Two steroidal saponins from Camassia cusickii induce L1210 cell death through the apoptotic mechanism

Two steroidal saponins, tigogenin hexasaccharide-1 (TGHS-1, (25R)-5α-spirostan-3β-yl 4-O-[2-O-[3-O(α-L-rhamnopyranosyl)-β-D-glucopyranosyl]-3-O-[4-O- (α-L-rhamnopyranosyl)-β-D-glucopyranosyl]-β-D- glucopyranosyl]- β-D-galactopyranoside) and tigogenin hexasaccharide-2 (TGHS-2, (25R)-5α-spirostan-3β-yl 4-O-[2-O-[3-O- (β-D-glucopyranosyl)-β-D-glucopyranosyl]-3-O-[4-O-(α-L- rhamnopyranosyl)-β-D-glucopyranosyl]-β-D-glucopyranosyl]- β-D-galactopyranoside), were isolated from the fresh bulbs of Camassia cusickii. In murine leukemic L1210 cells, both compounds showed cytotoxicity with an EC₅₀ value of 0.06 μM. The morphological observation revealed that TGHS-1 and TGHS-2 induced shrinkage in cell soma and chromatin condensation, suggesting apoptotic cell death. The cell death was confirmed to be apoptosis by Annexin V binding to phosphatidylserine in the cell membrane and excluding propidium iodide.

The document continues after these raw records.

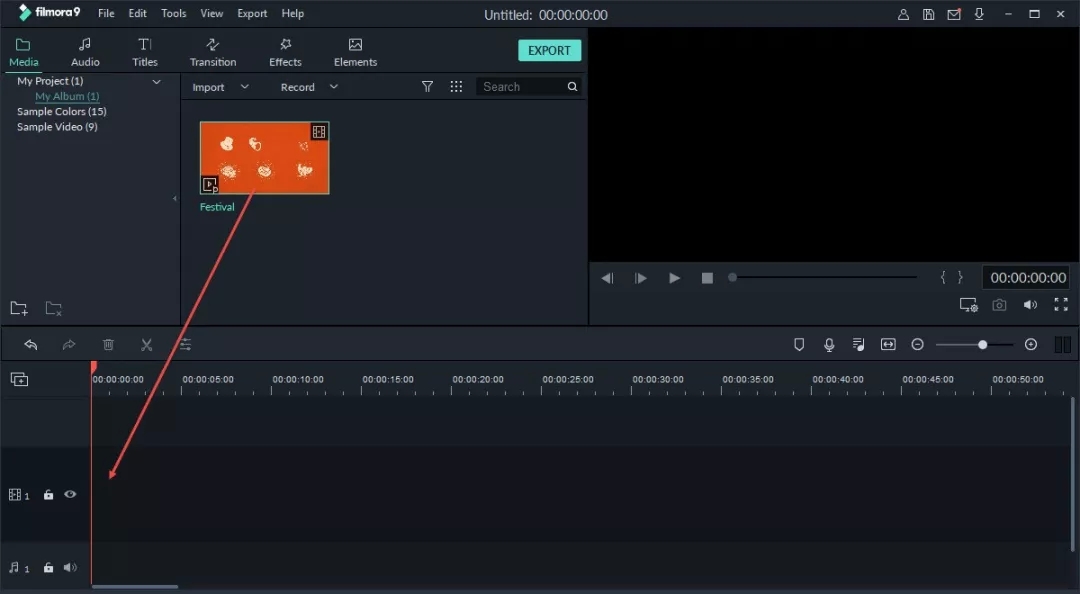Select Sample Colors (15) folder
Viewport: 1080px width, 594px height.
pos(61,112)
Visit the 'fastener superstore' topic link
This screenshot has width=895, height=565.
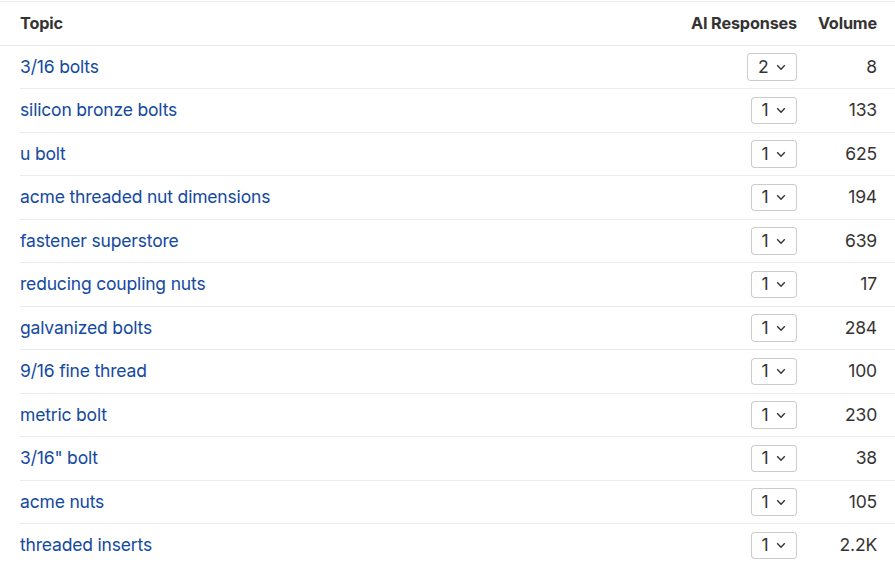tap(99, 241)

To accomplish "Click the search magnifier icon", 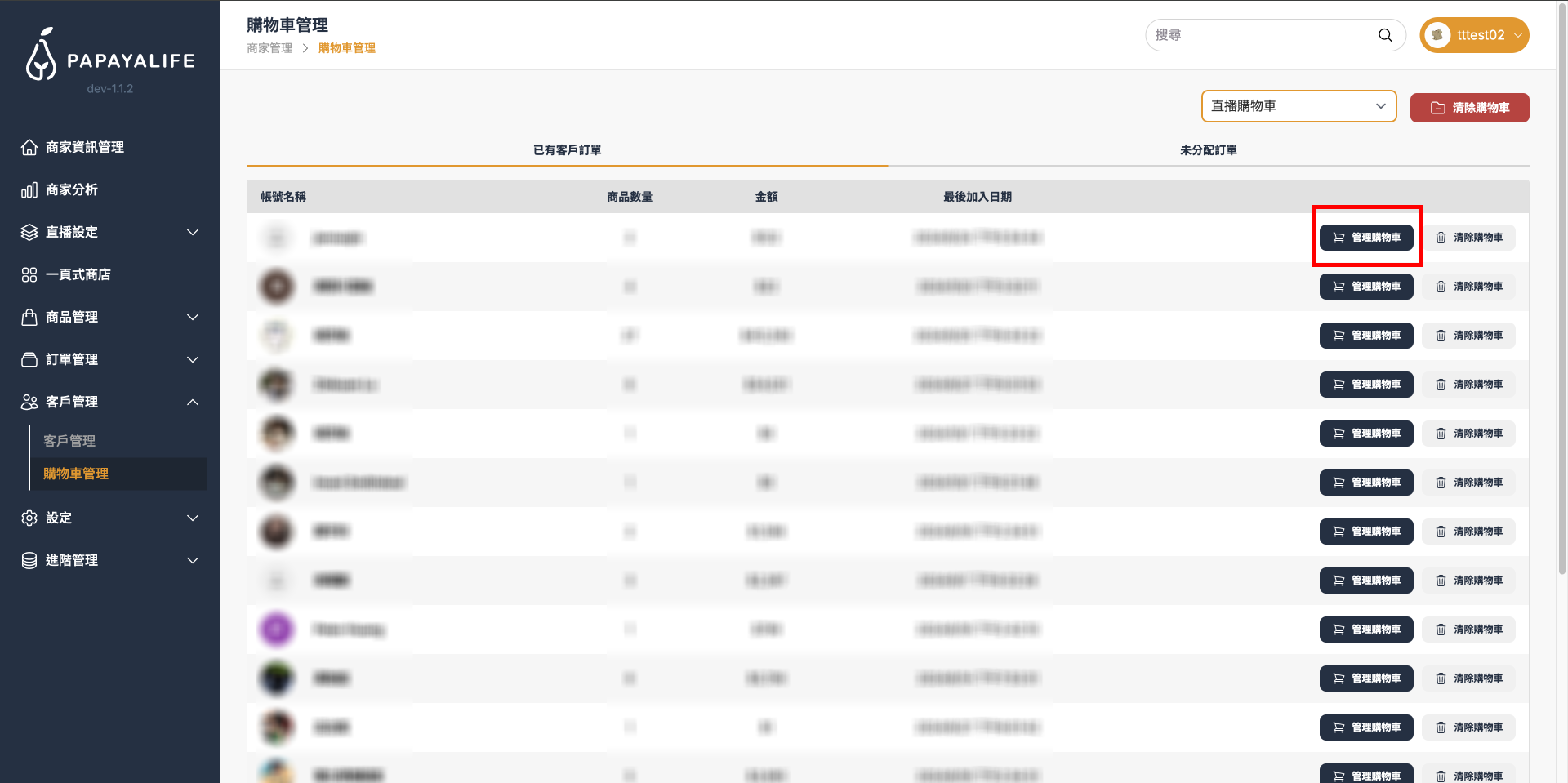I will tap(1384, 35).
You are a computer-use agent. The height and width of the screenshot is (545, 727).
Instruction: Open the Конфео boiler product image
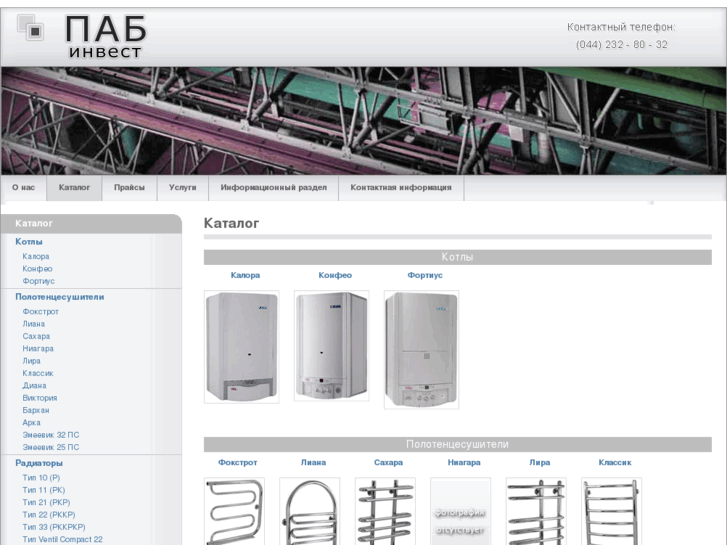click(x=331, y=347)
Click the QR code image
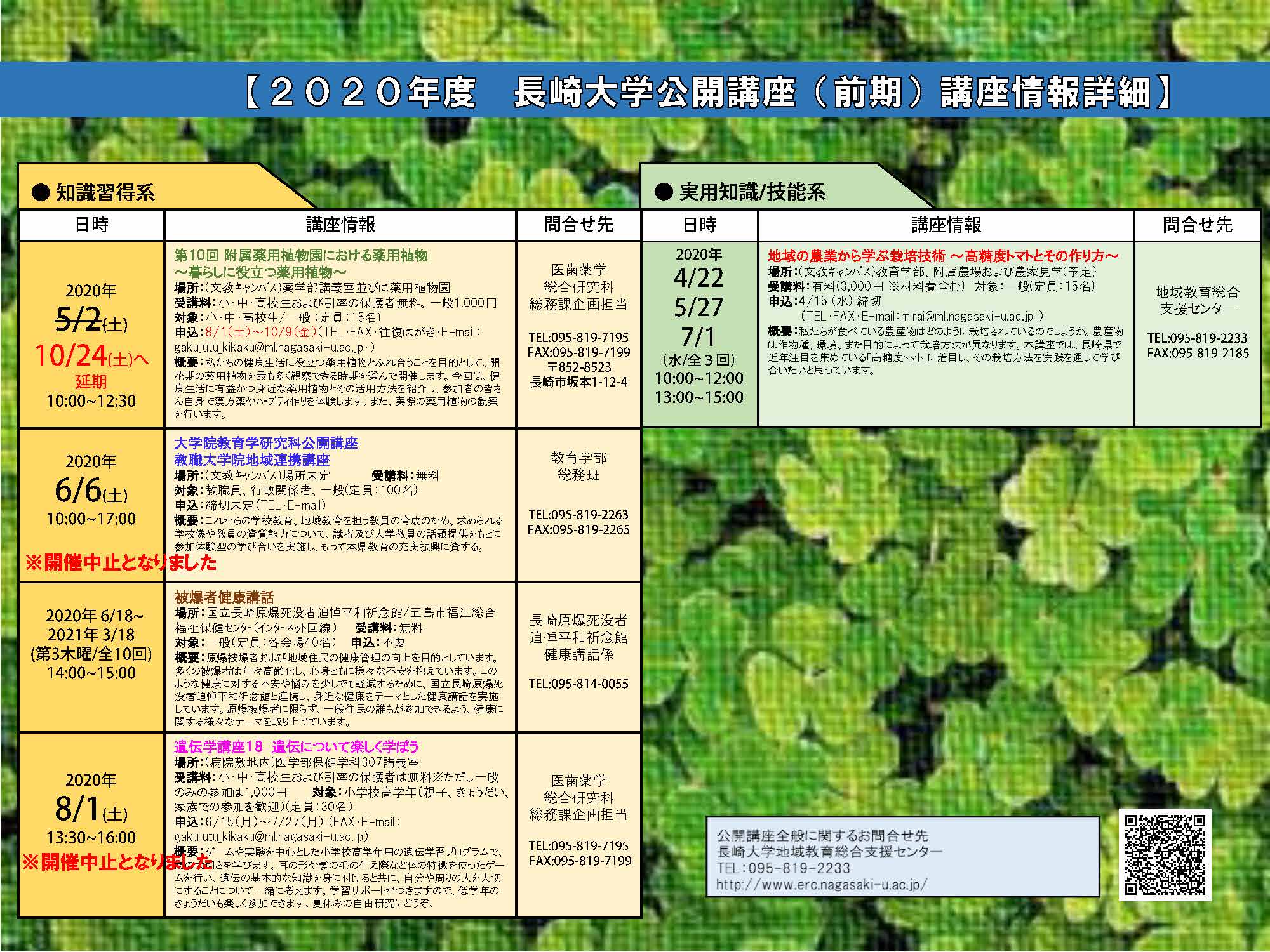1270x952 pixels. click(1165, 854)
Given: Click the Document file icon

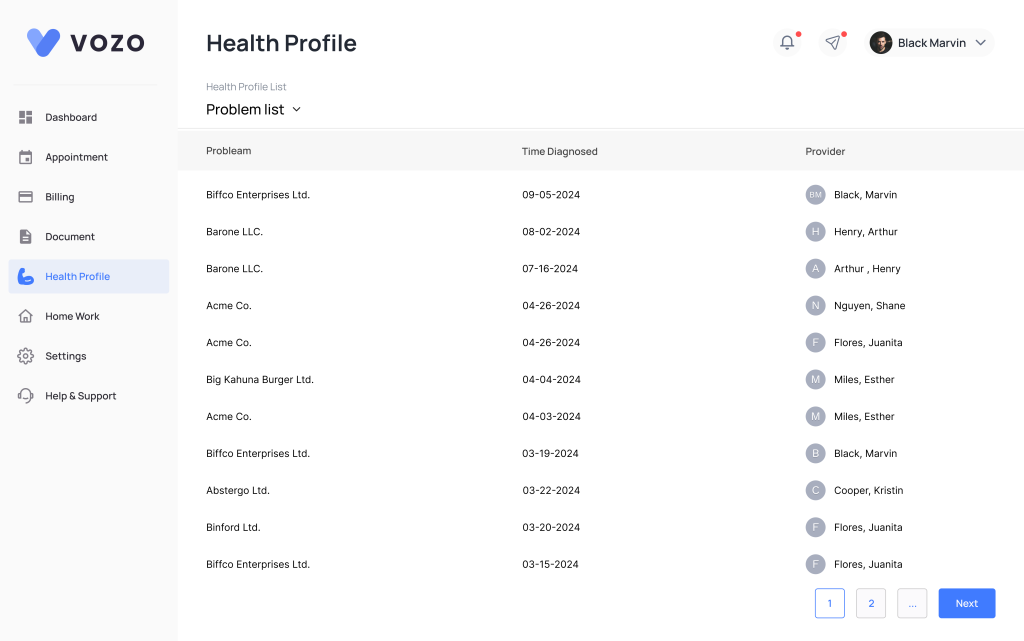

A typical apoptotic DNA ladder and the cleavage of caspase-3 were observed after treatment with TGHS-1 and TGHS-2. In the presence of both the compounds, cells with sub-G₁ DNA content were detected by flow cytometric analysis, indicating that TGHS-1 and TGHS-2 (each EC₅₀ value of 0.1 μM) are the most powerful apoptotic saponins known. These results suggest that TGHS-1 and TGHS-2 induce apoptotic cell death through caspase-3 activation.